» WRITTEN TASK:
Reproduce the lines below exactly as they are, with nothing added or left out.

» THE INPUT:
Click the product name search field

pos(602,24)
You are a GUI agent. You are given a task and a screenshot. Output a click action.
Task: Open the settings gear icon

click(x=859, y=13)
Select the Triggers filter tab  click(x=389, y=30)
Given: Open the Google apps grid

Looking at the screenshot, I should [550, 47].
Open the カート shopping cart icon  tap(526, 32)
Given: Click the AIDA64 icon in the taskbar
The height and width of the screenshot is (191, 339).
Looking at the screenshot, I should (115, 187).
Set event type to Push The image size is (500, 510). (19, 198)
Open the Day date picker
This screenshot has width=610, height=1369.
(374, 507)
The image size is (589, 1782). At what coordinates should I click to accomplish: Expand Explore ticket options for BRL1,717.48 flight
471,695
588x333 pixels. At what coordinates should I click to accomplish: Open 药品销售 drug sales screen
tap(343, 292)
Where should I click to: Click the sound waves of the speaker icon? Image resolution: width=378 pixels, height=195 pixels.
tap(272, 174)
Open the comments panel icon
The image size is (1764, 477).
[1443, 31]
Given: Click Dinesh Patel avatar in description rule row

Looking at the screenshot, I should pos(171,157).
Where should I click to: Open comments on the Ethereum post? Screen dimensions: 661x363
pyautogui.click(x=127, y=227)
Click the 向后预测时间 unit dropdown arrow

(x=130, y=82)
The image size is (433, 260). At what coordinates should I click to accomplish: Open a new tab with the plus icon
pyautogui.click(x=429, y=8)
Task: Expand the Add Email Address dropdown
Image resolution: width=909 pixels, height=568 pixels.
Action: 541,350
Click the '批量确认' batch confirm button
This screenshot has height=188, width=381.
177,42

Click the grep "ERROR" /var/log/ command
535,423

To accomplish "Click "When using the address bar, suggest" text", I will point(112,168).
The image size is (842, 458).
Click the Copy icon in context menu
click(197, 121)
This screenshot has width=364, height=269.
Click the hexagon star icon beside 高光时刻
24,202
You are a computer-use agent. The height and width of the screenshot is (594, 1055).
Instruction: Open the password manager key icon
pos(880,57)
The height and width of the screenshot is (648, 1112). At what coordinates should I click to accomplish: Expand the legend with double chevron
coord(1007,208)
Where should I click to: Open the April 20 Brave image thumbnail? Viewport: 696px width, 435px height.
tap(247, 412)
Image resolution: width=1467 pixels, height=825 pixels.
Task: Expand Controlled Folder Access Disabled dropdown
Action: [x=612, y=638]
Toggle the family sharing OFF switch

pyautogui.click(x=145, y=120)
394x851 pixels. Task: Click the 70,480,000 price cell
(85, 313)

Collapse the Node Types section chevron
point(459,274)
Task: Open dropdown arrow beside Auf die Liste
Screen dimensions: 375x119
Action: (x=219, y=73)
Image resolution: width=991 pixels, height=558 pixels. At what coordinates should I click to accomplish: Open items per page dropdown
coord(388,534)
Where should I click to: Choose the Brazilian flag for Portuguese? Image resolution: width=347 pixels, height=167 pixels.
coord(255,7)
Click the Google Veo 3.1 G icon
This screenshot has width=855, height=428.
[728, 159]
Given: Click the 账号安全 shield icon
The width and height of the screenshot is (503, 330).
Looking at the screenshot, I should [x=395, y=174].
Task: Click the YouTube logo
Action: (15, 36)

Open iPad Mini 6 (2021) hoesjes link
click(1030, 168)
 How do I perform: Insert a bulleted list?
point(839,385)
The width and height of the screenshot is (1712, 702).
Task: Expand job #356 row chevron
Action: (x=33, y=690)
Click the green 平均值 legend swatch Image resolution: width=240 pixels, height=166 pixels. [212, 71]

» TASK RESPONSE:
Click the product name search field

pos(602,24)
You are a GUI agent. You are given a task and a screenshot. Output a click action.
Task: Open the settings gear icon

click(x=859, y=13)
Select the Triggers filter tab  click(x=389, y=30)
Given: Open the Google apps grid

Looking at the screenshot, I should [550, 47].
Open the カート shopping cart icon  tap(526, 32)
Given: Click the AIDA64 icon in the taskbar
The height and width of the screenshot is (191, 339).
Looking at the screenshot, I should (115, 187).
Set event type to Push The image size is (500, 510). (19, 198)
Open the Day date picker
This screenshot has width=610, height=1369.
(374, 507)
The image size is (589, 1782). At what coordinates should I click to accomplish: Expand Explore ticket options for BRL1,717.48 flight
471,695
588x333 pixels. At what coordinates should I click to accomplish: Open 药品销售 drug sales screen
tap(343, 292)
Where should I click to: Click the sound waves of the speaker icon? Image resolution: width=378 pixels, height=195 pixels.
tap(272, 174)
Open the comments panel icon
The image size is (1764, 477).
[1443, 31]
Given: Click Dinesh Patel avatar in description rule row

Looking at the screenshot, I should pos(171,157).
Where should I click to: Open comments on the Ethereum post? Screen dimensions: 661x363
pyautogui.click(x=127, y=227)
Click the 向后预测时间 unit dropdown arrow

(x=130, y=82)
The image size is (433, 260). At what coordinates should I click to accomplish: Open a new tab with the plus icon
pyautogui.click(x=429, y=8)
Task: Expand the Add Email Address dropdown
Image resolution: width=909 pixels, height=568 pixels.
Action: 541,350
Click the '批量确认' batch confirm button
This screenshot has height=188, width=381.
177,42

Click the grep "ERROR" /var/log/ command
535,423

To accomplish "Click "When using the address bar, suggest" text", I will point(112,168).
The image size is (842, 458).
Click the Copy icon in context menu
click(197, 121)
This screenshot has width=364, height=269.
Click the hexagon star icon beside 高光时刻
24,202
You are a computer-use agent. The height and width of the screenshot is (594, 1055).
Instruction: Open the password manager key icon
pos(880,57)
The height and width of the screenshot is (648, 1112). At what coordinates should I click to accomplish: Expand the legend with double chevron
coord(1007,208)
Where should I click to: Open the April 20 Brave image thumbnail? Viewport: 696px width, 435px height.
tap(247, 412)
Image resolution: width=1467 pixels, height=825 pixels.
Task: Expand Controlled Folder Access Disabled dropdown
Action: [x=612, y=638]
Toggle the family sharing OFF switch

pyautogui.click(x=145, y=120)
394x851 pixels. Task: Click the 70,480,000 price cell
(85, 313)

Collapse the Node Types section chevron
point(459,274)
Task: Open dropdown arrow beside Auf die Liste
Screen dimensions: 375x119
Action: (x=219, y=73)
Image resolution: width=991 pixels, height=558 pixels. At what coordinates should I click to accomplish: Open items per page dropdown
coord(388,534)
Where should I click to: Choose the Brazilian flag for Portuguese? Image resolution: width=347 pixels, height=167 pixels.
coord(255,7)
Click the Google Veo 3.1 G icon
This screenshot has width=855, height=428.
[728, 159]
Given: Click the 账号安全 shield icon
The width and height of the screenshot is (503, 330).
Looking at the screenshot, I should [x=395, y=174].
Task: Click the YouTube logo
Action: (15, 36)

Open iPad Mini 6 (2021) hoesjes link
click(1030, 168)
 How do I perform: Insert a bulleted list?
point(839,385)
The width and height of the screenshot is (1712, 702).
Task: Expand job #356 row chevron
Action: (x=33, y=690)
Click the green 平均值 legend swatch Image resolution: width=240 pixels, height=166 pixels. [212, 71]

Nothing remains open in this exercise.